A crise no setor da construção civil não é um problema apenas dos empresários. Em Londrina, quatro mil operários foram demitidos nos últimos meses, segundo o presidente da Associação dos Comerciantes de Materiais para Construção Regional de Londrina (Acomac), Adriano Montanari.
De acordo com estimativas da Acomac, o início de 2003 está sendo atípico para o setor. Em anos anteriores, os meses de janeiro e fevereiro registravam uma queda de, no máximo, 15% nas vendas. Dessa vez, o índice chegou a 40% no mesmo período. ''A chuva e os impostos não são justificativas para o problema. O fato é que Londrina parou de crescer e nada vem sendo feito para mudar essa situação'', afirma o vice-presidente cultural da Associação, Daniel Martins de Oliveira.
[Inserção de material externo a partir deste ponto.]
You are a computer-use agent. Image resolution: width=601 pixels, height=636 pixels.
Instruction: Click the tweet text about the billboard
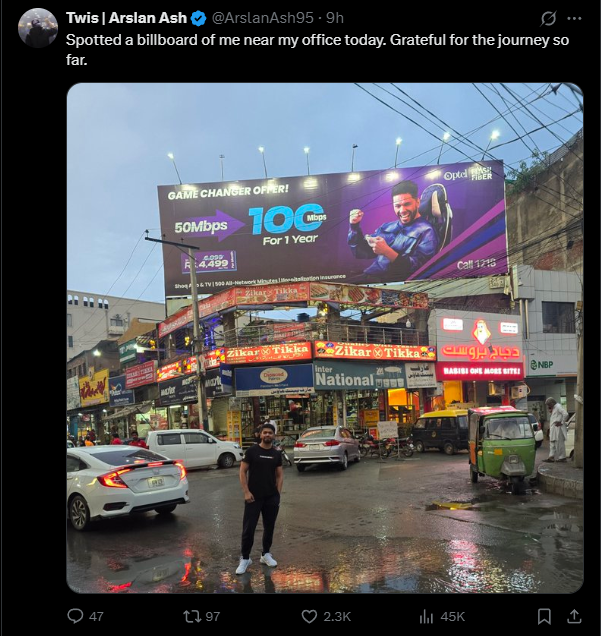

Embora critiquem o governo pela falta de investimento na habitação, Montanari e Oliveira admitem que o preço dos materiais de construção sofreu uma alta considerável nos últimos meses. O cimento e o aço puxaram a fila. O primeiro foi reajustado em 33% desde agosto de 2002 e o outro chegou aos 40%. A alegação de Montanari é que a produção tornou-se mais cara por conta dos insumos. ''Sessenta por cento da despesa com o cimento é com a energia elétrica e os outros 40% são divididos entre matéria-prima, custo operacional e transporte. Se não estamos trabalhando no vermelho, estamos perto'', reclamou.
Na opinião de ambos, a solução para o caso é a mobilização da sociedade civil. A idéia de Oliveira é reunir representantes da Acil, Sinduscon, Sociedade Rural e ONGs para cobrar mais representatividade dos políticos. De acordo com o diretor da Acomac, fora da região de Londrina a crise pode até existir, mas não é tão grave. ''Na década de 90, via-se mais construções do que hoje. Se o pequeno comprador, chamado de formiguinha, tivesse mais acesso às linhas de crédito para a construção da casa própria, com certeza, a situação estaria melhor''.